Sin embargo, esta visión optimista y liberal de la Alianza Atlántica sólo puede seducir plenamente a aquellos que han olvidado la continuación de la historia ateniense. La liga de Delos no tardó en degenerar. La mayor parte de las ciudades aliadas prefirieron descargarse de sus obligaciones militares pagando a Atenas un tributo, el phoros, antes que seguir proporcionando navíos y tripulaciones. La ciudad dirigente acabó apropiándose del tesoro común, depositado en la isla de Delos, y utilizándolo para financiar, no sólo el sometimiento de las ciudades recalcitrantes de la liga, sino también la construcción de los templos de la Acrópolis. El ejemplo es imperfecto, o demasiado perfecto: podría invitar a los europeos –y, por qué no, a los japoneses– a una meditación «realista» sobre su propio comportamiento militar.

Atenas fue finalmente derrotada por Esparta, transformada por la fuerza de los acontecimientos, en defensora de las libertades griegas. Desgraciadamente, los datos históricos que nos han llegado no nos permiten analizar con precisión ni los beneficios económicos obtenidos por Atenas de su imperio, ni el efecto de esos beneficios sobre la estructura social de la ciudad en sí misma[1].

Listado de señalamiento en documentos y capturas de pantalla
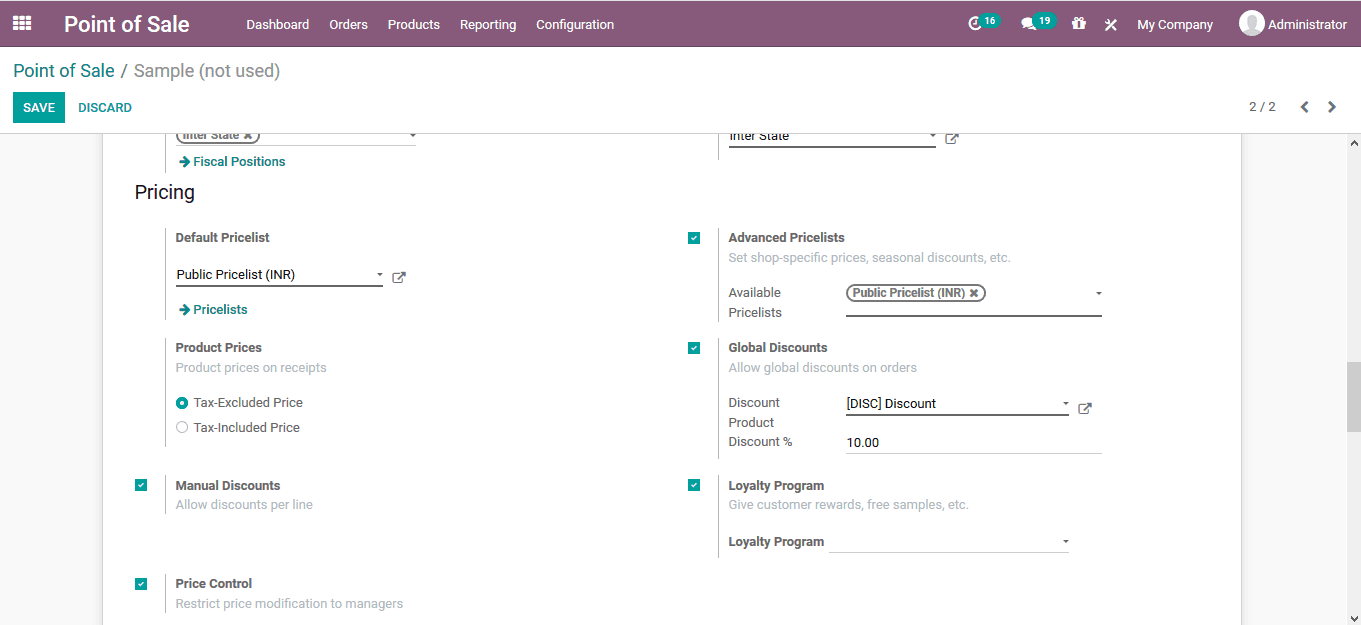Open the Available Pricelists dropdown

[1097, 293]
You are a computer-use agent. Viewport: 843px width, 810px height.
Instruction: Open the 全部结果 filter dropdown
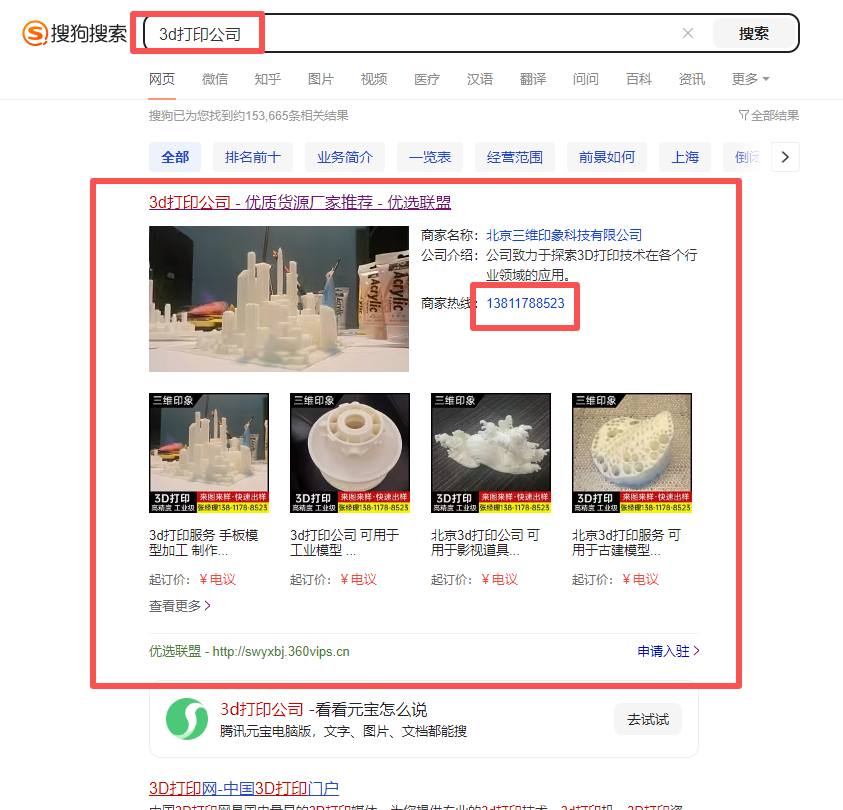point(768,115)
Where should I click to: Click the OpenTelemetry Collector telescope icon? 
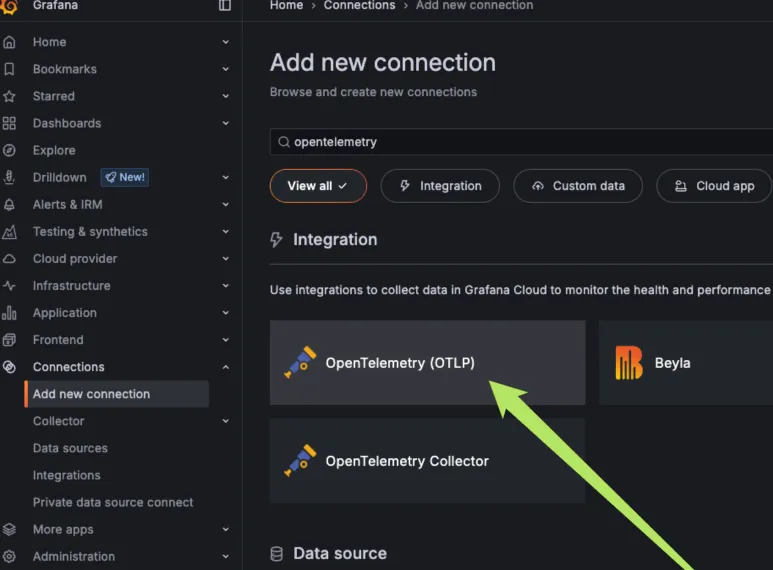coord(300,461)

Ejercicio propuesto A :: Según el fragmento sobre la liga de Delos, ¿qué nombre tenía el tributo que las ciudades aliadas pagaban a Atenas?
Ejercicio propuesto B :: Transcribe del fragmento sobre la liga de Delos todo el pasaje que va desde "Atenas fue finalmente" hasta "en sí misma[1].", ambos incluidos.

Respuesta completa A :: Ese tributo se llamaba phoros.

Respuesta completa B ::
Atenas fue finalmente derrotada por Esparta, transformada por la fuerza de los acontecimientos, en defensora de las libertades griegas. Desgraciadamente, los datos históricos que nos han llegado no nos permiten analizar con precisión ni los beneficios económicos obtenidos por Atenas de su imperio, ni el efecto de esos beneficios sobre la estructura social de la ciudad en sí misma[1].